### What you have to do
Count the lines in the records below that contain the string "Where", treating uppercase and lowercase as different. Reply with the number alone.

### Recorded data

----

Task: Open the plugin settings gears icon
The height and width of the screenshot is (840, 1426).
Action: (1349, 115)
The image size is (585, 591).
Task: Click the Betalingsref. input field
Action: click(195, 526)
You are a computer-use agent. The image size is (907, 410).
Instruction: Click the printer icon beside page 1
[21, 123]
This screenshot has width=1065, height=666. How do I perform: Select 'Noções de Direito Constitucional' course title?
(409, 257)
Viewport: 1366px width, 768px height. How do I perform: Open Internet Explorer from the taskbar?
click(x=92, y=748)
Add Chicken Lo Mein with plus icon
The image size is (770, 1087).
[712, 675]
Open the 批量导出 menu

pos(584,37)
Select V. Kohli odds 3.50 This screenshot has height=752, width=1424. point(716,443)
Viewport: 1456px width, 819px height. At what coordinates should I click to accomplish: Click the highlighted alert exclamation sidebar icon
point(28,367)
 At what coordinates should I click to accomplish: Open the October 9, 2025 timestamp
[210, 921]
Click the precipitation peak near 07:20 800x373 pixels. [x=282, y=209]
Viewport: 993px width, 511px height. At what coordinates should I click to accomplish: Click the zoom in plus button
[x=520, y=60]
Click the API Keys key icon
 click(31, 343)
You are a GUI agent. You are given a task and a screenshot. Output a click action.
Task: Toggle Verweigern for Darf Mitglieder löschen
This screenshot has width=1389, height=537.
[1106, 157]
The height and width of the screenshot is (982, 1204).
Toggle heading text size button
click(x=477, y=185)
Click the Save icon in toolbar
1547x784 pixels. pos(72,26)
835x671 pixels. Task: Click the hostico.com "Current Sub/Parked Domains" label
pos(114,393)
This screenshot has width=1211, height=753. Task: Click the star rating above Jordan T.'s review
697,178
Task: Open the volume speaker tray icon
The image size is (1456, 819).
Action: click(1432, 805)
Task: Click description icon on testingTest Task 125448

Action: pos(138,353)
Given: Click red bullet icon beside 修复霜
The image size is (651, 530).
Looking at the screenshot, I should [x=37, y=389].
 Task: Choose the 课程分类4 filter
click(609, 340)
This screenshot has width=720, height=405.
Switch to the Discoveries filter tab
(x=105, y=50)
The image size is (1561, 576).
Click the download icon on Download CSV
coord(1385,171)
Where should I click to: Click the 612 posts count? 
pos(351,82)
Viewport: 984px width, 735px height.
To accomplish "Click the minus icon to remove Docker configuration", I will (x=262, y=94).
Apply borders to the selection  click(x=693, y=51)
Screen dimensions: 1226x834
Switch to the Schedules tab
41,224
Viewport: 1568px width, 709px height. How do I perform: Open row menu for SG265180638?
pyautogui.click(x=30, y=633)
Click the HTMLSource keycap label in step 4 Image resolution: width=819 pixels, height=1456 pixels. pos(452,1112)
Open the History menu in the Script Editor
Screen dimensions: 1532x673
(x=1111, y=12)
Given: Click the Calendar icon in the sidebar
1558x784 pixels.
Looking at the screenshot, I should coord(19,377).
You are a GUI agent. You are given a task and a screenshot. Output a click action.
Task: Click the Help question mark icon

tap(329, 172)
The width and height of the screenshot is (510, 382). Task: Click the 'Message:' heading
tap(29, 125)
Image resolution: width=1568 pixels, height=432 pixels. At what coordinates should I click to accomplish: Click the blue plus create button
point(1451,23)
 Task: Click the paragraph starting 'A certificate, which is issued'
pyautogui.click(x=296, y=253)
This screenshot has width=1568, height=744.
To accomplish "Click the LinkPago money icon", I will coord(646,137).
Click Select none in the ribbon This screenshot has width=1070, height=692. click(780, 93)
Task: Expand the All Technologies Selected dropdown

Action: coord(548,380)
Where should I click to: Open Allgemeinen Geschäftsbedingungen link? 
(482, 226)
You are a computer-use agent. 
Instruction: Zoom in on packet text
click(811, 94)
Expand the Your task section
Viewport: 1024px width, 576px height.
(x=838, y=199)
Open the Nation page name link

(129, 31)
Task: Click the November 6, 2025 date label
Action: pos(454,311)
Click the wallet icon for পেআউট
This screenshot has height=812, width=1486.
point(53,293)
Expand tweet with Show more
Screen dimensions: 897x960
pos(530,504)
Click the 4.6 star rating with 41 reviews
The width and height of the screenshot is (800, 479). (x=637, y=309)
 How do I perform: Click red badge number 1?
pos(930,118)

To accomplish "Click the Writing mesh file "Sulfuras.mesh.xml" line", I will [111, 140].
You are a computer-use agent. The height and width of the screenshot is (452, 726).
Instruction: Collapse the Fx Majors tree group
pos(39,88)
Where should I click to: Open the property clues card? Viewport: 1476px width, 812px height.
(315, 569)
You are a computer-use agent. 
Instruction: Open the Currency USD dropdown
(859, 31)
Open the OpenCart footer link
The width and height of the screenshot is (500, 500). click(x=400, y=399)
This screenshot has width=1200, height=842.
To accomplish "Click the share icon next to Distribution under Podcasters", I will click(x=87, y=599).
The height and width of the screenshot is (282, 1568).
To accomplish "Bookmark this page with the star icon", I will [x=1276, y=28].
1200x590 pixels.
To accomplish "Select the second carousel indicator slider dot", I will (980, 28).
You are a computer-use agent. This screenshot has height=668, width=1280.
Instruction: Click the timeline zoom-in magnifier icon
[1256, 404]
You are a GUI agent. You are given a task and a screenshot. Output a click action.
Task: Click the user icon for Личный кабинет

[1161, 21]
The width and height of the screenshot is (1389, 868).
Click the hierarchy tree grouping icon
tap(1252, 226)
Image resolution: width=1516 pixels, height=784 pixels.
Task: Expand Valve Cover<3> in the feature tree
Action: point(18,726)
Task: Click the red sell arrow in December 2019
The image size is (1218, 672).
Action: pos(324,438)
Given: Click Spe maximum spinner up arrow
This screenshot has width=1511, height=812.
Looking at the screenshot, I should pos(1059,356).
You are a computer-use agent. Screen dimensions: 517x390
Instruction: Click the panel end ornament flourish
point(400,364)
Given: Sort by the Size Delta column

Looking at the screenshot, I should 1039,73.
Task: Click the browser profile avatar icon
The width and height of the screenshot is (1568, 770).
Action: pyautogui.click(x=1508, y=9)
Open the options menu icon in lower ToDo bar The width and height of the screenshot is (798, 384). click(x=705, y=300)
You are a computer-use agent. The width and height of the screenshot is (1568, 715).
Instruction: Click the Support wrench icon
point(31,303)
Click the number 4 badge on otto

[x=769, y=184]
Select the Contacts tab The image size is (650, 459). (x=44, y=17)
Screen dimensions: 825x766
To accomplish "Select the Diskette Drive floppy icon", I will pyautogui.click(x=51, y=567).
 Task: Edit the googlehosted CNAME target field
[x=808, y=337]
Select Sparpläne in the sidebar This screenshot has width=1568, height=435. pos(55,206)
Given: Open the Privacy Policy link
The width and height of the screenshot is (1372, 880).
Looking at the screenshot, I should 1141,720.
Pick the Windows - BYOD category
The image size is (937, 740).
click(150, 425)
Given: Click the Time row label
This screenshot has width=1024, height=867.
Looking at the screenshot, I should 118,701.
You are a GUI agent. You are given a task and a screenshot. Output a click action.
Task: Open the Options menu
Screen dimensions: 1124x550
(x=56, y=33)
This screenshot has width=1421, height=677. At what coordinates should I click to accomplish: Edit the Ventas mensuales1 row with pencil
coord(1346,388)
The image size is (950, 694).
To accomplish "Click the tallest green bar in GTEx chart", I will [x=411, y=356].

----

### Task answer
3